Dan komen we bij het onderwerp van dit debat: referenda. De SP is ervan overtuigd dat referenda een goede aanvulling zijn op de parlementaire democratie. Zoals net al werd gezegd, wordt aankomende dinsdag inderdaad over ons voorstel gedebatteerd in de Eerste Kamer. Dat is een voorstel voor een correctief bindend referendum. Ook de SP vindt dat mensen ons moeten kunnen terugfluiten als wij hier met z'n 150'en een beslissing nemen waar mensen het niet mee eens zijn. Mensen moeten kunnen zeggen: wij fluiten jullie terug om wat jullie hebben gedaan, omdat er coalitievorming is of omdat er belangen meespelen die voor mensen niet te volgen zijn. Dat lijkt ons een uitstekend idee. Wij hopen dat een meerderheid in de Eerste Kamer dat ook vindt.

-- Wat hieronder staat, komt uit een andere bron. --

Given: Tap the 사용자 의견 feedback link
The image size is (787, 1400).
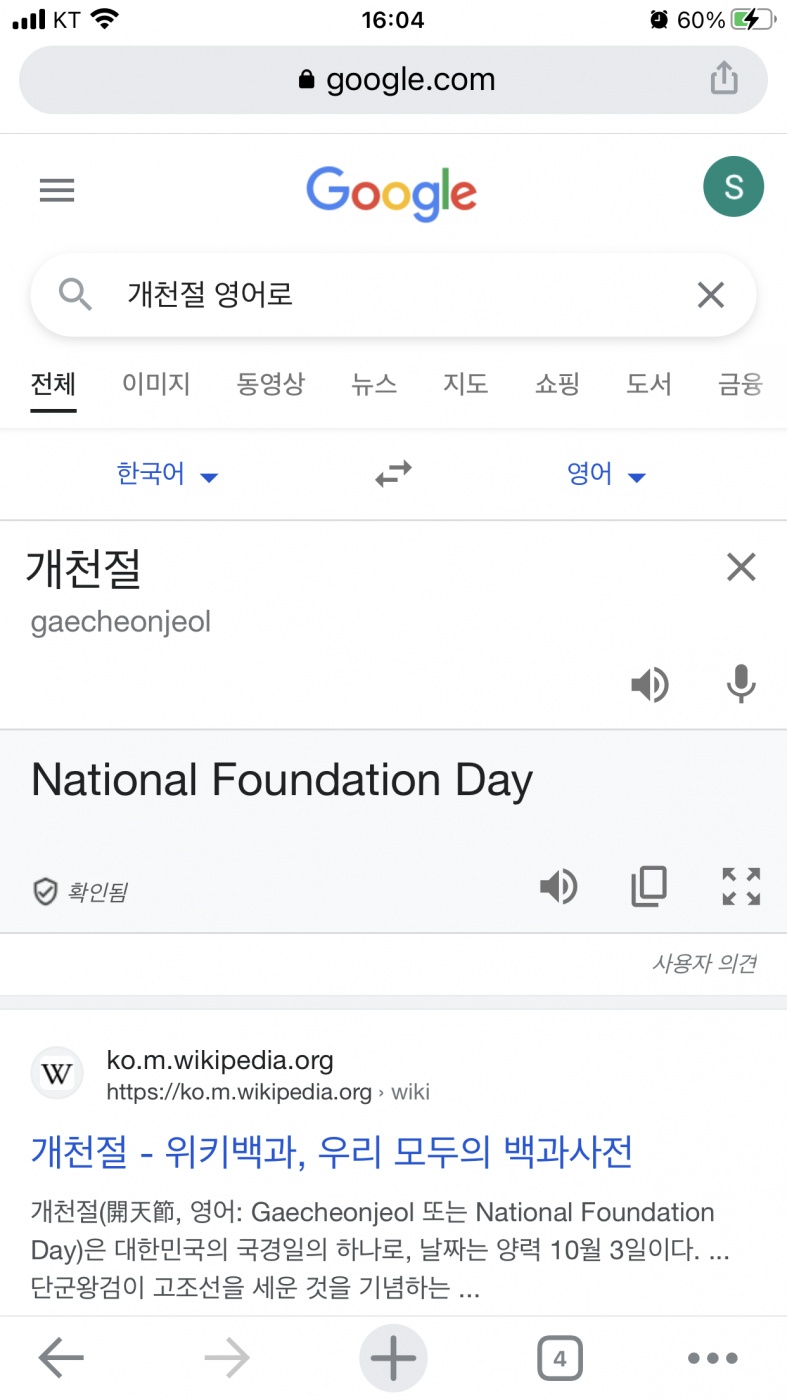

We horen vaak dat referenda moeilijk zijn. Alle tegenstanders komen altijd met dezelfde argumenten. Mensen zouden te dom zijn. Mensen zijn helemaal niet te dom. Je bent nooit te dom om zeggenschap te hebben over je eigen leven, je eigen buurt of je eigen land. Voor iedereen telt dat even zwaar. Een referendum zou te ingewikkeld zijn voor een ja-neevraag. Maar wat doen we hier dan? Ook hier stemmen we voor of tegen en is er geen tussenweg meer. Dus ook dat argument faalt. Dan is er nog een derde argument dat vaak wordt gebruikt om tegen referenda te zijn. Dat is: referenda passen niet bij ons parlementaire stelsel. Met het voorstel dat nu voorligt, klopt dat enigszins. Maar met een correctief bindend referendum is dat niet het geval, want dan heeft het parlement al gesproken en kunnen mensen ons terugfluiten.

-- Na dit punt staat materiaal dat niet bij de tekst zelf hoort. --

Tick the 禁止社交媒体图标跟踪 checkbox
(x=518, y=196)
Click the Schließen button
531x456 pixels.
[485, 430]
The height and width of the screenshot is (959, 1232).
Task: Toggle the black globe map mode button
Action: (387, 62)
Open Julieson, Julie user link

In het voorstel dat nu voorligt, lijkt een beetje de teleurstelling te worden georganiseerd. Alles is namelijk referendabel en elke vraag kan worden gesteld. Als voorbeeld noem ik: bestaat zwaartekracht? Met dit voorstel zouden we daar een referendum over kunnen houden. Maar materieel gaat het helemaal niets veranderen als iemand zich uitspreekt tegen de zwaartekracht. Dat gaat gewoon niets veranderen. Zwaartekracht blijft bestaan. Dat is er gewoon. Dat gaan we niet veranderen. Dus dan hebben we onze teleurstelling georganiseerd. Het gaat niet over een politieke uitspraak. We kunnen hier in de Kamer dus wel iets vinden, maar dat heeft geen zin. Het gaat namelijk helemaal niets veranderen voor mensen. Volgens mij is dat dus juist wat we niet willen. Volgens mij is dat juist wat het wantrouwen vergroot. Het is dus niet politiek en het is raadgevend.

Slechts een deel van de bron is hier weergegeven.